L’utilisation du cannabis thérapeutique dans la gestion de la douleur chronique pourrait constituer une solution efficace pour pallier le manque de produits pharmaceutiques traditionnels.
Une majorité écrasante néanmoins qui a également décrit des effets positifs plus étendus, comme l’a souligné Mohammad Khal, chercheur à la Fondation Rothman et co-auteur de l’étude : « De nombreux participants ont également noté des améliorations dans les symptômes associés tels que les troubles du sommeil et l’anxiété (…) ce qui laisse envisager que le cannabis puisse offrir une gamme plus large de soulagement que les médicaments contre la douleur conventionnels seuls ». Plus de la moitié des volontaires ont également décrit une amélioration de leur humeur et de leur bien-être quotidien, ce qui paraît assez logique dans le cas d’une diminution de la douleur. Quelques personnes néanmoins ont affirmé a contrario que le cannabis modifiait négativement leur caractère. À propos de leur consommation, les participants à l’étude ont déclaré pour 77,5 % d’entre eux consommer de la marijuana depuis plus de deux ans et le reste du panel (22,5 %) depuis un ou deux ans.

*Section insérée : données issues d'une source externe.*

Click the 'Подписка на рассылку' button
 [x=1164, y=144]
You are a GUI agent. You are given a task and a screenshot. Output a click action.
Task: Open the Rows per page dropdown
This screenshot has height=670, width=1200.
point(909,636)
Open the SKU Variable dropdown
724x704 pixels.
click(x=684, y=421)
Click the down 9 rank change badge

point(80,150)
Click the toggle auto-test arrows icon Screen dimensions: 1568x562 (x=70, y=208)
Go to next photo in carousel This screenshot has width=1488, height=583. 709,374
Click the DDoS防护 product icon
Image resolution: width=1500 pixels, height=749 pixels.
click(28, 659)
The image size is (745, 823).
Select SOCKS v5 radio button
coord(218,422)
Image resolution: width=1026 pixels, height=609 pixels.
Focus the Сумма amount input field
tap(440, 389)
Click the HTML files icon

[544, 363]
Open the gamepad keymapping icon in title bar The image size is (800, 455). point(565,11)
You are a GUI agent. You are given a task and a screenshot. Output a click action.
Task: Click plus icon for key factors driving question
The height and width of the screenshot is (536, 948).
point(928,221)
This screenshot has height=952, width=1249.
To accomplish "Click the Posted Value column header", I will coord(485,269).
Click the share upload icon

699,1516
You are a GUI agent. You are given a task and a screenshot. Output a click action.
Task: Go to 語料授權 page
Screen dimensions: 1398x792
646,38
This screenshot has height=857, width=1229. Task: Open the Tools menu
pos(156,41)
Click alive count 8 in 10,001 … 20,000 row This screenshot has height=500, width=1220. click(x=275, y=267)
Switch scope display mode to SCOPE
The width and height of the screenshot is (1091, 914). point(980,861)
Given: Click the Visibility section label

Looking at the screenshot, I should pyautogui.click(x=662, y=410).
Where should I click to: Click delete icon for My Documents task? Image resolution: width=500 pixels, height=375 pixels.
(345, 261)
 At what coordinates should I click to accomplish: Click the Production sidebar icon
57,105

Concernant la fréquence, 27,9 % des personnes prenaient une dose quotidienne de cannabis, 23,2 % en utilisait deux à trois fois par jour. Parmi les 49 % restants, un très petit nombre (3,1 %) n’utilisait du chanvre thérapeutique qu’une seule fois par mois ou moins. Parmi les modes de consommation, le premier d’entre eux était très majoritairement (63,5 %) l’application de produits à base de cannabis directement sur les endroits douloureux, suivi par l’absorption de cachets ou d’huiles, beaucoup de patients utilisant plusieurs méthodes à des moments différents. La plupart des participants (86 %) ont déclaré n’avoir jamais pensé à réduire leur consommation de cannabis et la moitié d’entre eux ont même avoué qu’ils ne connaissaient pas la dose de THC qu’ils utilisaient dans le cadre de leur traitement. Très peu d’effets secondaires mineurs ont été rapportés par les patients, aucun ne décrivant d’effets graves sur leur organisme. Les douleurs concernées par le traitement étaient presque toutes dues à des pathologies osseuses, nerveuses ou musculaires chroniques, incluant l’arthrose, les neuropathies ou la sclérose en plaques. Le professeur Greis a conclu que l’enquête menée par son équipe « soulignait la possibilité que le cannabis serve de solution de remplacement ou de complément plus sûr aux approches standard de gestion de la douleur, ce qui pourrait contribuer à faire face à la crise actuelle des opiacés ».